ISLAMABAD: Defence Minister Khawaja Asif told National Assembly on Monday that the government is exploring a joint venture to operate the iconic Roosevelt Hotel in New York, aiming for long-term economic benefits rather than selling the asset outright.
Describing the nearly century-old 19-story hotel as “a strategic gem,” Asif praised its prime Manhattan location and stressed the government’s intent to retain ownership. “Selling might patch a short-term fiscal wound,” he said, “but a joint venture ensures Pakistan keeps a foot on that lucrative property while raking in steady profits.”
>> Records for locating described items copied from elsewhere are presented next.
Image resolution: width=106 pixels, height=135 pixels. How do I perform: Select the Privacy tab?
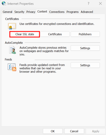tap(31, 12)

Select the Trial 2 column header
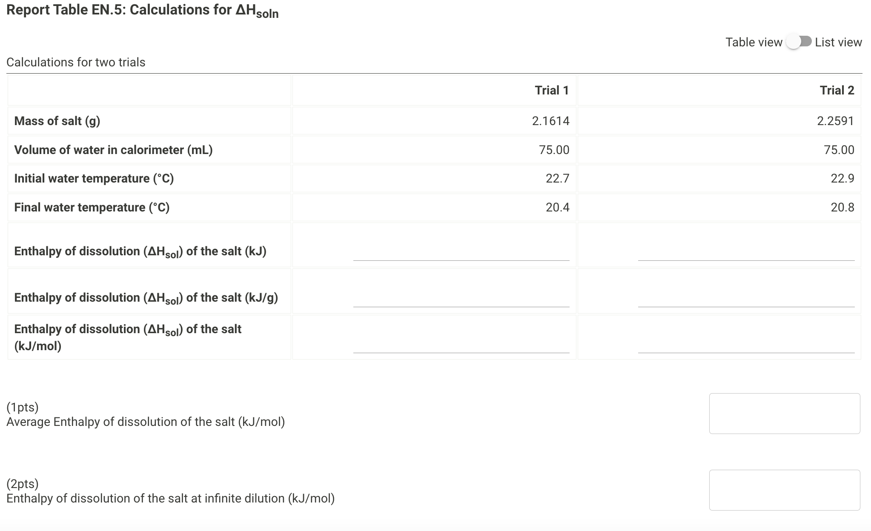point(837,90)
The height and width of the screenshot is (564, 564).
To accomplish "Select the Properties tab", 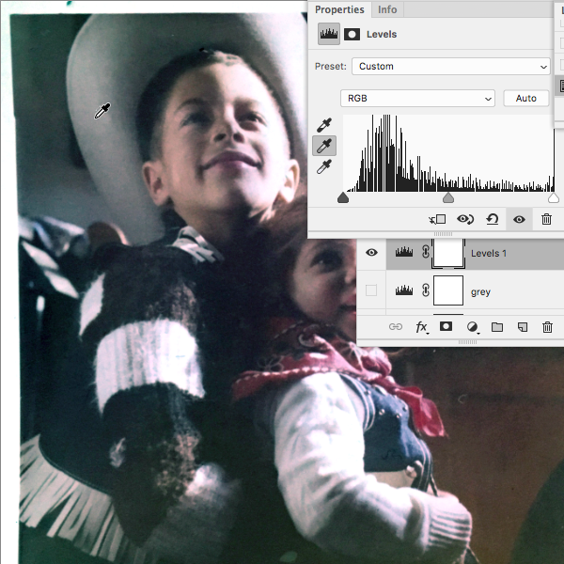I will [339, 9].
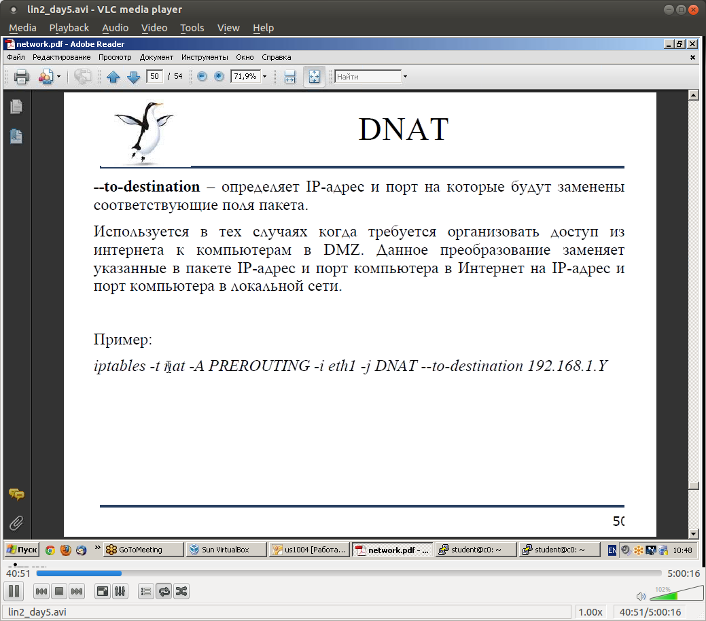Open the Playback menu in VLC

[69, 28]
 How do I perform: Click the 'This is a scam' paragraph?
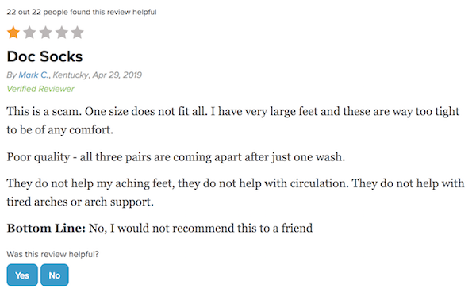pyautogui.click(x=233, y=121)
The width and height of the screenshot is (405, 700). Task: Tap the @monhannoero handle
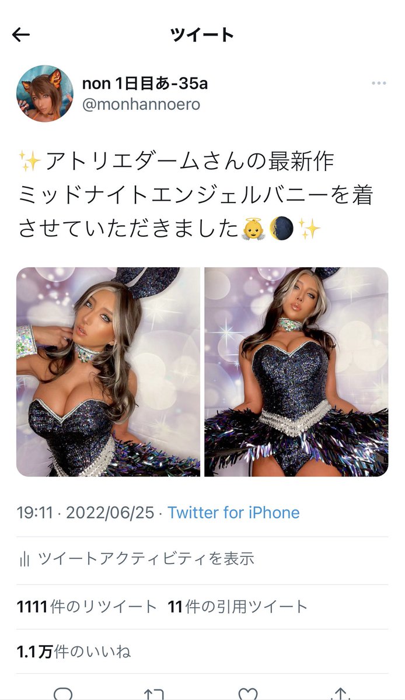[x=141, y=104]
The Roosevelt Hotel has long been viewed as Pakistan’s prized overseas asset, with repeated calls over the years to sell it for quick cash. Asif; however, reiterated that retaining it through partnership is the smarter route for economic stability.
In related news, the parliamentary secretary for privatisation Aasia Ishaque confirmed that the privatisation of financially struggling Pakistan International Airlines (PIA) is expected to be completed by the end of 2025.
Meanwhile, PTI MNA Sher Afzal Marwat launched a fierce critique of the Competition Commission of Pakistan (CCP), accusing it of failing to act against the Frontier Works Organisation (FWO), which he claimed consistently secures lucrative motorway contracts without adequate oversight.
“It’s always FWO this, FWO that,” Marwat said, lambasting the CCP as “a caged pigeon” that passively watches while taxpayer billions are funnelled into repeat contracts. He even questioned the constitutional protections surrounding these deals, hinting that the CCP might be ineffective – or worse, complicit.
When pressed for answers, the parliamentary secretary for finance Saad Waseem Sheikh appeared unprepared and gave an unclear response, further fuelling criticism about the government’s awareness of regulatory oversight.
In a written reply to another question, Commerce Minister Jam Kamal informed the House that Pakistan’s bilateral trade with the United States reached $5.53 billion during July-March of the fiscal year 2024–25. He cited Federal Board of Revenue (FBR)’s data showing exports to the US at $4.34 billion and imports at $1.19 billion, giving Pakistan a trade surplus of $3.15 billion.
Kamal explained the US formula for tariff calculations: the trade deficit in goods divided by total imports from that country, then divided by two. He cautioned that a five per cent tariff cut by Pakistan does not guarantee a matching reduction by the US.